From the moment he was born to the moment he went to the cross and even to the day because he lives to today, he has never sinned once in thought, word or deed. He is the perfect Savior from birth to the cross and beyond.
And it's what makes the birth so precious. He wasn't just another baby. He wasn't just another boy born to obscurity in an obscure land, in an obscure family. But that was a perfect baby who would go on to be a perfect man, who would go on even further to be a perfect Savior.
Beloved, we're here tonight because we have a perfect Savior. And you know why that's so valuable to us tonight? Because every one of you came in tonight imperfect. Everybody who's here tonight comes with a ledger filled with sin.
We haven't made a perfect score. In fact, the Bible says we don't even have any righteousness to our name. The Bible says the very best we can do is like filthy rags compared to genuine and true righteousness.
So the Bible says to us that we trust not in our goodness, but we trust the one who was perfect because his goodness becomes our goodness. His righteousness becomes mine. God made him who knew no sin, perfect righteousness to become sin for me.
All of my sin is laid upon him so that I might become the righteousness of God in him. His righteousness is like a robe. And here I am preparing in my life to go to a banquet. Every one of us, every one of us looks forward to the day one day when we will pass and no one is going to beat that day.
Unless you're here when Jesus returns, you will all face that day. Unless you're here when Jesus returns, the statistics are clear. Ten out of every ten die. No one has ever beat that one. And when we die, there's a banquet, the Bible says.
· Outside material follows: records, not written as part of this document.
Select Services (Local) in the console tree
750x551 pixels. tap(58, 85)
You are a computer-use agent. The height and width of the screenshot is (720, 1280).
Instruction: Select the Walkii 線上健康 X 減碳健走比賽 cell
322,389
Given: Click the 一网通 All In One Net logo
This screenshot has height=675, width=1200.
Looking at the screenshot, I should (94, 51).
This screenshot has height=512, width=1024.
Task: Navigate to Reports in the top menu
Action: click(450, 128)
It says, though, that we have to be clothed right to get in. Jesus told a parable. He said there was a banquet and the clothing was provided by the master, the king. And one man came in and he wasn't wearing it.
And what happened to him? He was put out. And you say, oh, what a mean king. What a terrible king that he would simply put a man out because he wasn't dressed properly. No, no, no. Understand the parable.
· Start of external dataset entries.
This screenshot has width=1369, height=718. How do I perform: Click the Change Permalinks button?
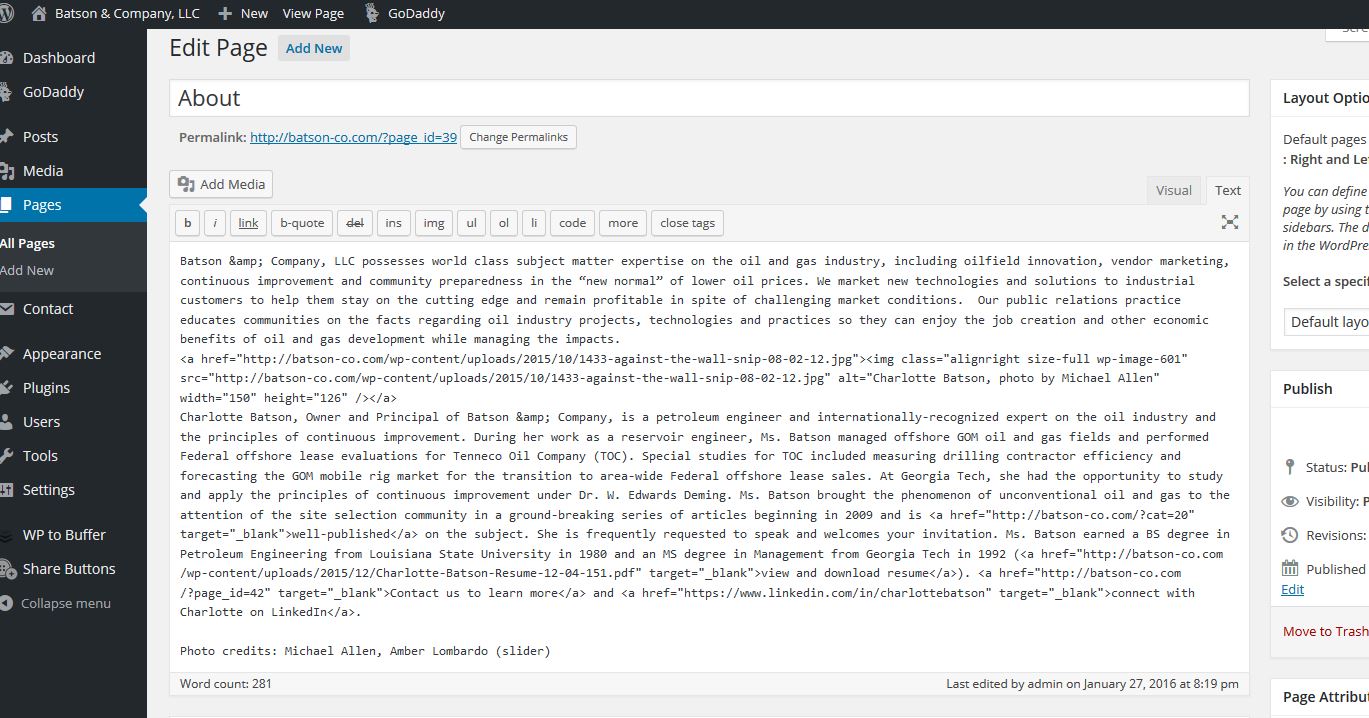518,137
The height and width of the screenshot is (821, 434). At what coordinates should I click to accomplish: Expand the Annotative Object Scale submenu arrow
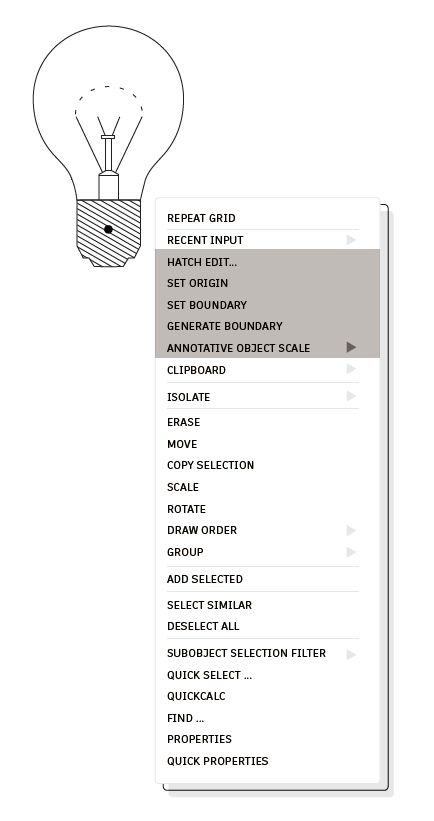(x=351, y=347)
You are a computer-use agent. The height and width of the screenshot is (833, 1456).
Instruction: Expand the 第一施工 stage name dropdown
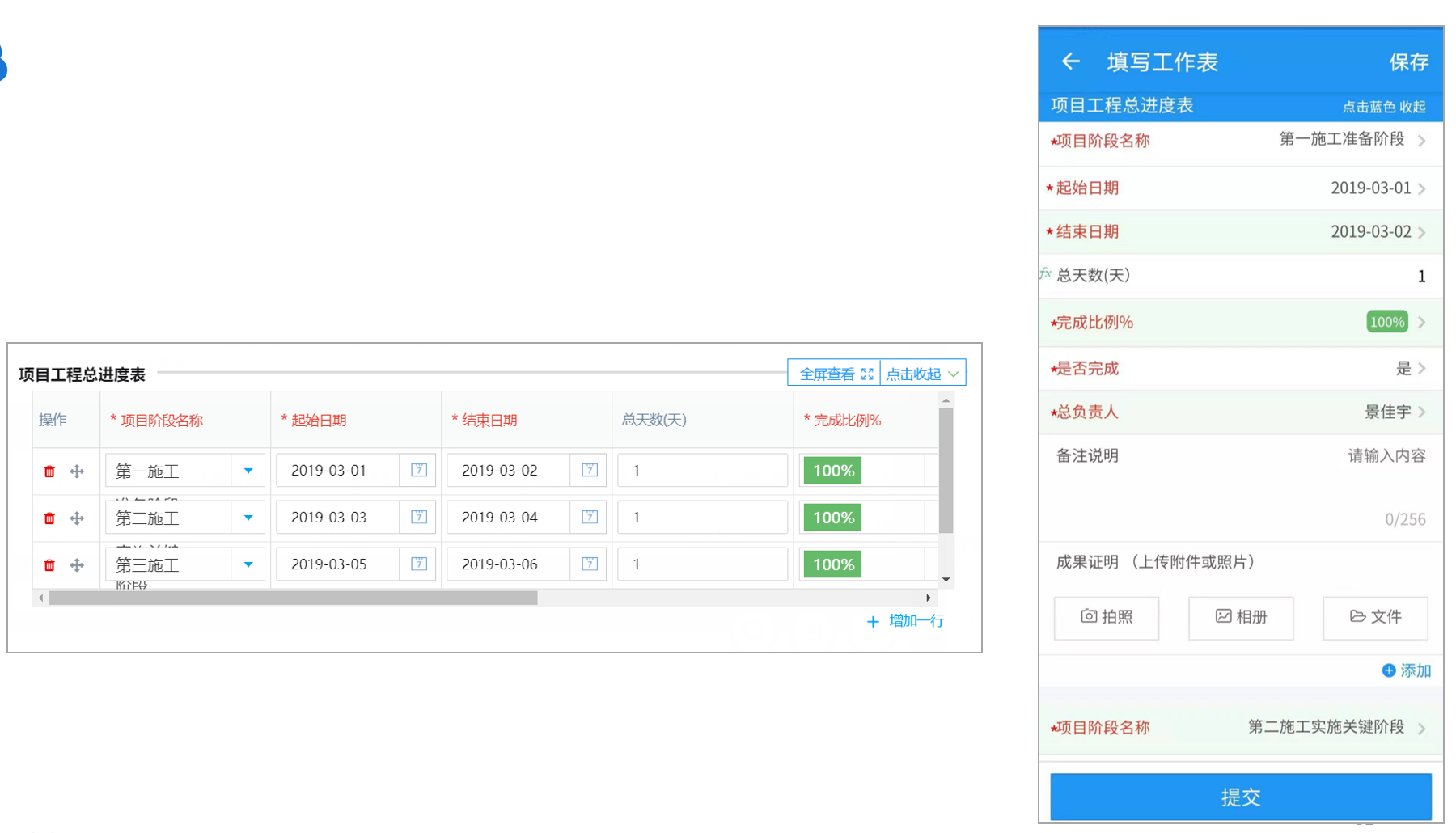(248, 471)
The king provided the clothing. The king provided the robe. He provided the perfect outfit. And the man rejected it. It isn't just simply the beggar couldn't afford the clothing. The king gave the clothing, but the man wanted to go in under his own laurels.
He wanted to go in with his own outfit. And let me tell you tonight, if you try to go to the banquet of the Lord in your righteousness, you will be turned away. But if you will put on the righteousness of Christ.
By grace, through faith, you will never be rejected. Jesus said that the one who comes to me in faith, I will in no way cast out. Because you are given perfection, that's what you need to be right with God.
You need to be perfect and you're not because God is holy, but he's provided perfection for you. It began with a perfect baby and a perfect manger. It went on to a perfect sacrifice on a terrible tree and then a blessed resurrection, a beautiful atonement or rather ascension, and now a perfect mediation that where Christ stands forever to be the intercessor for his people.
Beloved, are you wrapped in the righteousness of Christ? Are you clothed tonight in his perfect robe? If not, I say to you, please wait no more. Trust in the Savior, repent of your sins and believe on him.
He is the only one that can give you the perfect robe that you need for his blessed banquet. Let's pray. Father, I thank you for this opportunity to pray and preach your word again, and I thank you for this opportunity to talk about Jesus, my savior and my friend.
And I pray, Lord, that tonight that everyone here has heard the blessed truth of his perfection, his righteousness, and that they would want to wear that robe when the banquet time comes. Lord, let us now turn our attention to him.
As we move forward in our celebration of the Christmas season, I pray it in Jesus name and for his sake, amen.